Willson, formerly a professor at Brunel University and now researching in Buenos Aires, used these strong magnetic properties to make penny sculptures from the coins, explains Patrick Riley, who helped him commercialise the idea. A neighbour's child was being treated for cancer at Barts Hospital in London, Riley says, and, when Willson visited, he "happened to have pennies and a magnet in his pocket and the children started playing with them. He decided this would be a brilliant way to entertain and educate children".

Willson and Riley came up with Magic Pennies, a set that enables children to build penny pyramids and suspend pennies in the air. An accompanying booklet explains how magnetism allow them to do this.

All royalties from Magic Pennies go to the children's cancer ward at St Bartholomews.

Magic Pennies, price Pounds 19.99, from the Science Museum shop.

The ultimate "educational but cute" Christmas gift is available from Anglia Polytechnic University's Ultralab - and it doesn't cost a penny. The lab, which designs educational material for children, gives away WorkRooms, a computer program containing several games, including one challenging the use of language and another involving a broken calculator. What's more, they feature "cute furry animals".

Stephen Heppell, head of Ultralab, says: "We believe in models where children learn through doing, and we are delighted by what they do. Workrooms records what children have done and allows them to present their success to teachers and parents."

For parents thinking ahead, Ultralab is designing the gift for Christmas 2000. By then they hope to have the millennium "turtle" fully operational. They are updating the classroom turtle, the simple computer-controlled robot that has kept school children captivated for years. The new turtle will not only go backwards and forwards, but, says Heppell, it will have vision and sound recognition, too. Heppell hopes the turtle will retail for less than Pounds 100.
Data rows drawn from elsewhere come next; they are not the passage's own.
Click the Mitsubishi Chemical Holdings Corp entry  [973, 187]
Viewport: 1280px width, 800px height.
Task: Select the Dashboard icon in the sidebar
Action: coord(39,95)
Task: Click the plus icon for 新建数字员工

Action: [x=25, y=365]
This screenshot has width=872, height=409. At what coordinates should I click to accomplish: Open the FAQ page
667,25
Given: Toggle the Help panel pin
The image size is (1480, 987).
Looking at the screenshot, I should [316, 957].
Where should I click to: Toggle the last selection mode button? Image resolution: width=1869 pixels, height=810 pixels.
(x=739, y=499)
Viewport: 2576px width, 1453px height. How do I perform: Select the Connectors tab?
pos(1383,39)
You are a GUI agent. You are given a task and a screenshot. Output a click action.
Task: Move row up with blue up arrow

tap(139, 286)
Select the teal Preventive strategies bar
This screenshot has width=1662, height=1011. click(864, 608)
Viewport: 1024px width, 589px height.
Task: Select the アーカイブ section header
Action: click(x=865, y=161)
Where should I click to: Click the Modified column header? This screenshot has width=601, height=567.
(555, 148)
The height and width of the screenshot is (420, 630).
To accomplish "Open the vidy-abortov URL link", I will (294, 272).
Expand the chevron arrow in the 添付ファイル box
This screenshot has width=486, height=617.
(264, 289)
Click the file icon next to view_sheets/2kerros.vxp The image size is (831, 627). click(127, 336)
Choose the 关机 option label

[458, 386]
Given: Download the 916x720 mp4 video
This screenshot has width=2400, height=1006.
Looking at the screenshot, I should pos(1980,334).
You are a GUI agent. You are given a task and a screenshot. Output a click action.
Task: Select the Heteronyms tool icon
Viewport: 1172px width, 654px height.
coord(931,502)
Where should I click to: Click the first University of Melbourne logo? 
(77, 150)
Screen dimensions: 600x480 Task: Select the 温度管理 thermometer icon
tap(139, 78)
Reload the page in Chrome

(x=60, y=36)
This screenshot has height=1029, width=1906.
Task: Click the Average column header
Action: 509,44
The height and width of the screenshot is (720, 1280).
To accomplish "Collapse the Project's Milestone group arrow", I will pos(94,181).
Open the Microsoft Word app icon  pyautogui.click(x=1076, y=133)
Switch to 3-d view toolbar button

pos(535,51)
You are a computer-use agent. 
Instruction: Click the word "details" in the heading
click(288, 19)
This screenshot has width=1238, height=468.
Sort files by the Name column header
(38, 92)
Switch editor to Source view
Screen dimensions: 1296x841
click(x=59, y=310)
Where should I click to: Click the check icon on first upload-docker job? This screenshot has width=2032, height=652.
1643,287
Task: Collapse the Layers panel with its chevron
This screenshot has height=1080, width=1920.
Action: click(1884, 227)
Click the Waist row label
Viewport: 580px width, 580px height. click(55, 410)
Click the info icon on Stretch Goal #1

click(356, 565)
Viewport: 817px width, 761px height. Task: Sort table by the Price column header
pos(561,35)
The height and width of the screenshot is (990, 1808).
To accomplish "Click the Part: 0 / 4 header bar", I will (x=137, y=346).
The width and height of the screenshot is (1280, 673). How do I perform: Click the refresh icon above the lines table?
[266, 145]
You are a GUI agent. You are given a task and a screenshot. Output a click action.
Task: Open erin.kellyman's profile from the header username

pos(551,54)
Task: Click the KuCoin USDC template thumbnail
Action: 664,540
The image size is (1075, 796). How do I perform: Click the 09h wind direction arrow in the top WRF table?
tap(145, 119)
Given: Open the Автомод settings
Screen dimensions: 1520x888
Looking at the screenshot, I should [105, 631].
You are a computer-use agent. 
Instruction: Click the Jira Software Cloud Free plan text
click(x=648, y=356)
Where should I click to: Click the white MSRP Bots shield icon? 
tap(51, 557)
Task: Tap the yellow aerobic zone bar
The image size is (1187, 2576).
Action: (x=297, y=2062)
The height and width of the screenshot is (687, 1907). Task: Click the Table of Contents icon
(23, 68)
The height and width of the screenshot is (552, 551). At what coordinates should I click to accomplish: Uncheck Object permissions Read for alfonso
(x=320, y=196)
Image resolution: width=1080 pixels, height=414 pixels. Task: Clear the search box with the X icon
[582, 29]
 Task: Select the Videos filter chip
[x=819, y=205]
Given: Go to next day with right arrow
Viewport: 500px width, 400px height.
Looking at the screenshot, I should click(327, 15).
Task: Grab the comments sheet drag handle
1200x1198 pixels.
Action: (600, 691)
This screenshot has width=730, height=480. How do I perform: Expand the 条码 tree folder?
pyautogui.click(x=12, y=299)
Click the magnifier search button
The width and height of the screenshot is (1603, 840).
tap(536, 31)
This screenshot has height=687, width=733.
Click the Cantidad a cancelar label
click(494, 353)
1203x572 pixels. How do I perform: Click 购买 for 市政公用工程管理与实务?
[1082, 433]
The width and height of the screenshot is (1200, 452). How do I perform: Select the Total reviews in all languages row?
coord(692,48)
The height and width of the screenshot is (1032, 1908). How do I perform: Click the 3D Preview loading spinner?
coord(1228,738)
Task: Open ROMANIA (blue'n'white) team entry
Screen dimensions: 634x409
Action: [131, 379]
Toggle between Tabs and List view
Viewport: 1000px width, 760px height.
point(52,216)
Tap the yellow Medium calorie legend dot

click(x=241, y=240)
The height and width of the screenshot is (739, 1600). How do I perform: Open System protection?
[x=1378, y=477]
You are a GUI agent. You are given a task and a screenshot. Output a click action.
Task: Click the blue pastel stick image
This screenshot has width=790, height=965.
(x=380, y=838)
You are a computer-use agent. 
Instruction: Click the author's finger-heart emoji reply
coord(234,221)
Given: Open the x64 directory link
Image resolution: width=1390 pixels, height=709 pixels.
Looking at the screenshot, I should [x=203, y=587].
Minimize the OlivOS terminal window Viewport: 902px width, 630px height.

Workrooms are at or on CD from the Ultralab, email lys@ultralab.anglia.ac.uk A book almost certain to be in many children's stockings is The Even More Amazing Science Pop-up Book, designed and written by a young graphic design lecturer at the University of Wales, Cardiff.

Jay Young's first pop-up science book, The Most Amazing Pop-Up Science Book, published in 1994, was a runaway success. It eventually sold half a million copies worldwide, even though every major publisher had turned it down.

Young's second book features working pop-up models of scientific objects, including an egg-timer, an abacus and binoculars.

The Even More Amazing Science Pop-Up Book, price Pounds 15.99, from most bookshops.